By Bella Ratmelia, Librarian, Data Services
If you have been delving in data science and machine learning (ML) for a while, then at this point you have most likely heard of or even be familiar with how to code in Python and R, the two most established languages in these areas. But you may or may not have heard of Julia, which is touted as the up-and-coming language specifically made for data science.
What is Julia? What’s the difference between Julia, Python, and R?
Julia is a general-purpose coding language, and if you’re familiar with Python, you will notice that the syntax in Julia looks remarkably similar to Python. All three languages are also open-source languages, which mean they are free to use and distribute, even for commercial purposes. One of the biggest selling points for Julia is its speed, and various benchmarking tests have shown that Julia executes code at a much faster rate than Python and R. (Here’s one conducted by NASA, for example).
The major differences between these three languages are outlined in the table below:
(Note: There are quite a few technical differences between the three languages, but this article will focus on the high-level differences between them.)
Python | R | Julia | |
---|---|---|---|
Release Date | 1991 | 1993 | 2012 |
Example syntax | if a < b: print("a is bigger") |
if (a < b) { print("a is bigger") } |
if a < b "a is bigger" |
Syntax readability | Python emphasises on code readability and thus the syntax looks close to natural human language | R is still somewhat readable, but much less so than Python or Julia | As Julia is similar to Python, it is also very readable to human. |
Data Science packages |
Python has a lot of well-established packages for data science (e.g., NumPy, pandas, etc.). Python has more established machine learning, text analysis, and AI packages. |
R has a lot of well-established packages for data science (e.g., tidyverse, tidyr, etc.). R has more established mathematical and statistical packages. |
Currently there are fewer well-established packages compared to Python and R, but more are continuously developed. Julia can call and use Python packages through the PyCall.jl package |
Key “selling point” |
One of the most popular programming languages; robust support for machine learning and AI; also used in other sector such as info security, game, and web development. |
Robust support for data mining, statistical and numerical analysis tasks; known as the better alternative to SAS, SPSS, and Stata; commonly used in academia. |
Designed for data science and ML; great code readability; better speed than Python and R. |
Learning Support for Beginners |
Python has strong community support and has been around for decades, so there are many tutorials and support available. |
R has strong community support and has been around for decades, so there are many tutorials and support available. |
Julia is still relatively new, so tutorials, while available, may not be as abundant as Python or R. |
You would have seen a lot of examples of how Python or R is used by now. But how about Julia? Despite its relatively young age, Julia has been used by major companies in the pharmaceutical, aviation, biomedical, and other industries.

## Questions to answer
1) Set down the part of the article on Julia, Python, and R that opens with the words containing "What is Julia?" and closes with "NASA, for example).", copying it word for word.
2) Write the next part of the article on Julia, Python, and R, starting right after its last sentence.

Source records

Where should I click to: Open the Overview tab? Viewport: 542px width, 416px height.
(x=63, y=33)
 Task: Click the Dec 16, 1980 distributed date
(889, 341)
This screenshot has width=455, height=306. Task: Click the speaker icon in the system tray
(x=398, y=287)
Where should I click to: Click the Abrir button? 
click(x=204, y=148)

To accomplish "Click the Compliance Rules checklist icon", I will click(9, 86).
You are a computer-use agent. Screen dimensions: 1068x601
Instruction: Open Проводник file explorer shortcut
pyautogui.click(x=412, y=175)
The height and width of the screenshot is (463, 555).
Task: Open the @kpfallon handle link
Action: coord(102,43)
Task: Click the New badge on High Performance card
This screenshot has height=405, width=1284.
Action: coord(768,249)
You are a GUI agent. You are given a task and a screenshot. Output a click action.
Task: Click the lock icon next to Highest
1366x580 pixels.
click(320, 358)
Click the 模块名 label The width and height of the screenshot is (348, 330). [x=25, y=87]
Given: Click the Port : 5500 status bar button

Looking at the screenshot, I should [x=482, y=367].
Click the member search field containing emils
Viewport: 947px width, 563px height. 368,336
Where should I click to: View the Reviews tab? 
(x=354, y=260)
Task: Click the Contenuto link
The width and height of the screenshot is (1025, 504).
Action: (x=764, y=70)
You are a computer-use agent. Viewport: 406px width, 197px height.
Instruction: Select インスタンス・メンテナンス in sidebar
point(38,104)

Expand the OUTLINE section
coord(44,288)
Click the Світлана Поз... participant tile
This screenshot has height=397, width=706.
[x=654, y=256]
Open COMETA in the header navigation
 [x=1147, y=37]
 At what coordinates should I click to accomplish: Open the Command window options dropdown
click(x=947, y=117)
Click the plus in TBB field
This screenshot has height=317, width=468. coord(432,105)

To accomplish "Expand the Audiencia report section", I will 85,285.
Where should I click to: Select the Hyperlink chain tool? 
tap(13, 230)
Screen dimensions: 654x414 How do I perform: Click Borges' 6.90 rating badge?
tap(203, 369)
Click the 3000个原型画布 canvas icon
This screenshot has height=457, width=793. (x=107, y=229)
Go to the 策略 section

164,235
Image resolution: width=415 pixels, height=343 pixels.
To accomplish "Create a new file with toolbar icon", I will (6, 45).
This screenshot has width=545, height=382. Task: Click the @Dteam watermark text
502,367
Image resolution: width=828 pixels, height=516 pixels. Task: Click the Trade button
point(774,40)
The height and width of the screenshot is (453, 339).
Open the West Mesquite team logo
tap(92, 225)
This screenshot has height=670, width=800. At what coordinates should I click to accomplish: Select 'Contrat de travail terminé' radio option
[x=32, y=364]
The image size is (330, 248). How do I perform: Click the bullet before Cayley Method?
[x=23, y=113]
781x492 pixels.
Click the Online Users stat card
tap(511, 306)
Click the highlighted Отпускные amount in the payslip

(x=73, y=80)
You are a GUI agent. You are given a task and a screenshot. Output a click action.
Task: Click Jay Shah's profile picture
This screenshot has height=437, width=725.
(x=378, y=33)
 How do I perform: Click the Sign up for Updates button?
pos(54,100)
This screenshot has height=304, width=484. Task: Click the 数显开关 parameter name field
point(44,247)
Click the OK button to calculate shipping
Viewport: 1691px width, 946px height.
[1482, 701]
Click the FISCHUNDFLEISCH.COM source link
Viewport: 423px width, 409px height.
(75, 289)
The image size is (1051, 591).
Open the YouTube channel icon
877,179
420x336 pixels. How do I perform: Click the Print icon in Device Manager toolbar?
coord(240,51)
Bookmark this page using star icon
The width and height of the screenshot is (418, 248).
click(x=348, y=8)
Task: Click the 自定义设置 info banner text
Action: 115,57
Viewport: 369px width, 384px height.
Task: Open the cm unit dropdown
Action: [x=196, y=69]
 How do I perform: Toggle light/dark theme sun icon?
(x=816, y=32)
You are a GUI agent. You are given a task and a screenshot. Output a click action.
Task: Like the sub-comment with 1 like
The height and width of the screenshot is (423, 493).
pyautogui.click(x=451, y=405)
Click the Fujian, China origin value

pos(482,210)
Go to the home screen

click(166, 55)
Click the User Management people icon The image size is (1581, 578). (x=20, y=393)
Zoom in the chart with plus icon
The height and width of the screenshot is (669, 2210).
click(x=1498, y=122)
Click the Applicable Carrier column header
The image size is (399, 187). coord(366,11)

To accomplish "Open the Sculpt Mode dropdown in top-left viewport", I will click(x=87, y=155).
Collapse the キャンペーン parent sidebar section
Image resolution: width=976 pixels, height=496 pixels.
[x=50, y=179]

## Responses
1)
What is Julia? What’s the difference between Julia, Python, and R?
Julia is a general-purpose coding language, and if you’re familiar with Python, you will notice that the syntax in Julia looks remarkably similar to Python. All three languages are also open-source languages, which mean they are free to use and distribute, even for commercial purposes. One of the biggest selling points for Julia is its speed, and various benchmarking tests have shown that Julia executes code at a much faster rate than Python and R. (Here’s one conducted by NASA, for example).

2)
So, which one should I learn if I want to learn Data Science or Machine Learning?
The answer to this question is undoubtedly “it depends”. Here are some things to consider, in general:
- What are your peers using? The pragmatic approach is to see what’s more popular in your current field of study/research and go with that. You can ask your fellow students, researchers, PI, or faculty. One other way you can find out is by looking at the research papers in your field and seeing what coding language/tools have been used in those research (Tip: you can use the library databases to do this. Feel free to approach our librarians for help!)
- What kind of tasks are you trying to complete? Consider what are the main things that you want to carry out. If most of your works involve complex statistical analysis, then learning R first is probably the better choice. If you want to eventually learn about machine learning or do some text analysis, then perhaps learning Python or Julia first is more effective. Learning what’s currently popular might seem like the safer way, but sometimes what’s popular might not be the best tool to solve your problem.
- Consider the support available, especially if you are a beginner. More established languages like Python and R would have more support and more tutorials available, which will not be the case for Julia. It depends on your appetite for challenge, in a way.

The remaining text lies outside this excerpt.